+++ Provided information +++
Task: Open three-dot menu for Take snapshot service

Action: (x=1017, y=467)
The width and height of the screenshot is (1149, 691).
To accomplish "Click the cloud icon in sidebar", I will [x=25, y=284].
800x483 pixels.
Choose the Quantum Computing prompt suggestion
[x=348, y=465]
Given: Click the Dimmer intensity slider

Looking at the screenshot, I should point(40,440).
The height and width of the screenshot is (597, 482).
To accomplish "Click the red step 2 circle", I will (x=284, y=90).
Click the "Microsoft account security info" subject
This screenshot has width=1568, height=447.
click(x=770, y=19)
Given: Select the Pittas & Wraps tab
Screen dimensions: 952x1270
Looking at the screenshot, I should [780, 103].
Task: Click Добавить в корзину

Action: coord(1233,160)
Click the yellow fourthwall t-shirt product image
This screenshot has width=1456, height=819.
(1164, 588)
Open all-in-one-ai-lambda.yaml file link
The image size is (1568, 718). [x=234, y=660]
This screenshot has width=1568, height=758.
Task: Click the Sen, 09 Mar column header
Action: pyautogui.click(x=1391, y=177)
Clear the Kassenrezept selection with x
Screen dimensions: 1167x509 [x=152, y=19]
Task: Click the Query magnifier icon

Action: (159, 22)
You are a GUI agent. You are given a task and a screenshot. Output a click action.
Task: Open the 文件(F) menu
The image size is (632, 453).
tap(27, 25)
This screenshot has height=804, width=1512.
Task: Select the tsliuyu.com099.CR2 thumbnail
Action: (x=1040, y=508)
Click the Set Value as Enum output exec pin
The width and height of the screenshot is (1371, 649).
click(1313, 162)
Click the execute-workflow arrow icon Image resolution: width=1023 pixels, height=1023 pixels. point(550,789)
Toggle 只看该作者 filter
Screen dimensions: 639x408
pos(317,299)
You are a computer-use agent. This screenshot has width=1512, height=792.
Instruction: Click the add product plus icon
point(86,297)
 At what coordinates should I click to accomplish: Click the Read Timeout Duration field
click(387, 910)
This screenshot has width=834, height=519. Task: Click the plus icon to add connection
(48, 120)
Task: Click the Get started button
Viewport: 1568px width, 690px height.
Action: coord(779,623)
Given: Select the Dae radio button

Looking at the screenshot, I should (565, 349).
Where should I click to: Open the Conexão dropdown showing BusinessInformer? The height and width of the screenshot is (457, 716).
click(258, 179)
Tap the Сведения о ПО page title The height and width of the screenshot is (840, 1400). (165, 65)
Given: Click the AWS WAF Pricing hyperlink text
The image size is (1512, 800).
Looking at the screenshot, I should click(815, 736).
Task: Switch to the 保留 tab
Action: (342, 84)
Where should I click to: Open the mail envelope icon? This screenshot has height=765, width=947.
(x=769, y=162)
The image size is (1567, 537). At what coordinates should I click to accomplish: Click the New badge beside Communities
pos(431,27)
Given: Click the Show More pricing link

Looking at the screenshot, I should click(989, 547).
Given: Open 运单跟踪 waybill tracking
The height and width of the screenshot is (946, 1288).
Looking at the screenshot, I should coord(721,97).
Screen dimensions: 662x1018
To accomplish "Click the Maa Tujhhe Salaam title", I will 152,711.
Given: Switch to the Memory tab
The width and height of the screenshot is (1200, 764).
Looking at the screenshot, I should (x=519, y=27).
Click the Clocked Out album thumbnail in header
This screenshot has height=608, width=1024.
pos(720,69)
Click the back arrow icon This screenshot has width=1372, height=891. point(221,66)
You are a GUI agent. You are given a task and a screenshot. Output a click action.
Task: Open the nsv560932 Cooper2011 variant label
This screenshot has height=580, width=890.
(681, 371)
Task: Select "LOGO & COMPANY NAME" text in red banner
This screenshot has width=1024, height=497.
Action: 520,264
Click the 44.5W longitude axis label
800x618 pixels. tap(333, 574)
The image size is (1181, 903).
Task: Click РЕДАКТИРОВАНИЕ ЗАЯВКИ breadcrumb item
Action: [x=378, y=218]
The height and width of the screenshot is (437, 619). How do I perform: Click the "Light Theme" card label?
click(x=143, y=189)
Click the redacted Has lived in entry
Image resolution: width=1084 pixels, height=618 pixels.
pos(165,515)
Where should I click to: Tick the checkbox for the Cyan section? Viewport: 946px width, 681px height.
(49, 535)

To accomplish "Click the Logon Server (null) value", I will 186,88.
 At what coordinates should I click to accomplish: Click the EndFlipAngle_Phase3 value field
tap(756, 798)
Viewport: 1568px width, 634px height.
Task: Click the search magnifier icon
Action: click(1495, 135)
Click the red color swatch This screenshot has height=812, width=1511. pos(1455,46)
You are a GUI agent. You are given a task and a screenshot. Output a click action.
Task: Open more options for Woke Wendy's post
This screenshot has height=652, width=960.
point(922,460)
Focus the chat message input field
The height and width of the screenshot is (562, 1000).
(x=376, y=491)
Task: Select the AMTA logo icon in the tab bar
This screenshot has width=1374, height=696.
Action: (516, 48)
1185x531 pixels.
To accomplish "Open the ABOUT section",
+++
- _What you have to do_: Please write out all the entries again, renaming "Read Timeout Duration" to "Write Timeout Duration" and leaving everything else unchanged.

- _Solution to the problem_:
Task: Open three-dot menu for Take snapshot service

Action: (x=1017, y=467)
The width and height of the screenshot is (1149, 691).
To accomplish "Click the cloud icon in sidebar", I will [x=25, y=284].
800x483 pixels.
Choose the Quantum Computing prompt suggestion
[x=348, y=465]
Given: Click the Dimmer intensity slider

Looking at the screenshot, I should point(40,440).
The height and width of the screenshot is (597, 482).
To accomplish "Click the red step 2 circle", I will (x=284, y=90).
Click the "Microsoft account security info" subject
This screenshot has width=1568, height=447.
click(x=770, y=19)
Given: Select the Pittas & Wraps tab
Screen dimensions: 952x1270
Looking at the screenshot, I should [780, 103].
Task: Click Добавить в корзину

Action: coord(1233,160)
Click the yellow fourthwall t-shirt product image
This screenshot has width=1456, height=819.
(1164, 588)
Open all-in-one-ai-lambda.yaml file link
The image size is (1568, 718). [x=234, y=660]
This screenshot has width=1568, height=758.
Task: Click the Sen, 09 Mar column header
Action: pyautogui.click(x=1391, y=177)
Clear the Kassenrezept selection with x
Screen dimensions: 1167x509 [x=152, y=19]
Task: Click the Query magnifier icon

Action: (159, 22)
You are a GUI agent. You are given a task and a screenshot. Output a click action.
Task: Open the 文件(F) menu
The image size is (632, 453).
tap(27, 25)
This screenshot has height=804, width=1512.
Task: Select the tsliuyu.com099.CR2 thumbnail
Action: (x=1040, y=508)
Click the Set Value as Enum output exec pin
The width and height of the screenshot is (1371, 649).
click(1313, 162)
Click the execute-workflow arrow icon Image resolution: width=1023 pixels, height=1023 pixels. point(550,789)
Toggle 只看该作者 filter
Screen dimensions: 639x408
pos(317,299)
You are a computer-use agent. This screenshot has width=1512, height=792.
Instruction: Click the add product plus icon
point(86,297)
 At what coordinates should I click to accomplish: Click the Write Timeout Duration field
click(387, 910)
This screenshot has width=834, height=519. Task: Click the plus icon to add connection
(48, 120)
Task: Click the Get started button
Viewport: 1568px width, 690px height.
Action: coord(779,623)
Given: Select the Dae radio button

Looking at the screenshot, I should (565, 349).
Where should I click to: Open the Conexão dropdown showing BusinessInformer? The height and width of the screenshot is (457, 716).
click(258, 179)
Tap the Сведения о ПО page title The height and width of the screenshot is (840, 1400). (165, 65)
Given: Click the AWS WAF Pricing hyperlink text
The image size is (1512, 800).
Looking at the screenshot, I should click(815, 736).
Task: Switch to the 保留 tab
Action: (342, 84)
Where should I click to: Open the mail envelope icon? This screenshot has height=765, width=947.
(x=769, y=162)
The image size is (1567, 537). At what coordinates should I click to accomplish: Click the New badge beside Communities
pos(431,27)
Given: Click the Show More pricing link

Looking at the screenshot, I should click(989, 547).
Given: Open 运单跟踪 waybill tracking
The height and width of the screenshot is (946, 1288).
Looking at the screenshot, I should coord(721,97).
Screen dimensions: 662x1018
To accomplish "Click the Maa Tujhhe Salaam title", I will 152,711.
Given: Switch to the Memory tab
The width and height of the screenshot is (1200, 764).
Looking at the screenshot, I should (x=519, y=27).
Click the Clocked Out album thumbnail in header
This screenshot has height=608, width=1024.
pos(720,69)
Click the back arrow icon This screenshot has width=1372, height=891. point(221,66)
You are a GUI agent. You are given a task and a screenshot. Output a click action.
Task: Open the nsv560932 Cooper2011 variant label
This screenshot has height=580, width=890.
(681, 371)
Task: Select "LOGO & COMPANY NAME" text in red banner
This screenshot has width=1024, height=497.
Action: 520,264
Click the 44.5W longitude axis label
800x618 pixels. tap(333, 574)
The image size is (1181, 903).
Task: Click РЕДАКТИРОВАНИЕ ЗАЯВКИ breadcrumb item
Action: [x=378, y=218]
The height and width of the screenshot is (437, 619). How do I perform: Click the "Light Theme" card label?
click(x=143, y=189)
Click the redacted Has lived in entry
Image resolution: width=1084 pixels, height=618 pixels.
pos(165,515)
Where should I click to: Tick the checkbox for the Cyan section? Viewport: 946px width, 681px height.
(49, 535)

To accomplish "Click the Logon Server (null) value", I will 186,88.
 At what coordinates should I click to accomplish: Click the EndFlipAngle_Phase3 value field
tap(756, 798)
Viewport: 1568px width, 634px height.
Task: Click the search magnifier icon
Action: click(1495, 135)
Click the red color swatch This screenshot has height=812, width=1511. pos(1455,46)
You are a GUI agent. You are given a task and a screenshot. Output a click action.
Task: Open more options for Woke Wendy's post
This screenshot has height=652, width=960.
point(922,460)
Focus the chat message input field
The height and width of the screenshot is (562, 1000).
(x=376, y=491)
Task: Select the AMTA logo icon in the tab bar
This screenshot has width=1374, height=696.
Action: (516, 48)
1185x531 pixels.
To accomplish "Open the ABOUT section",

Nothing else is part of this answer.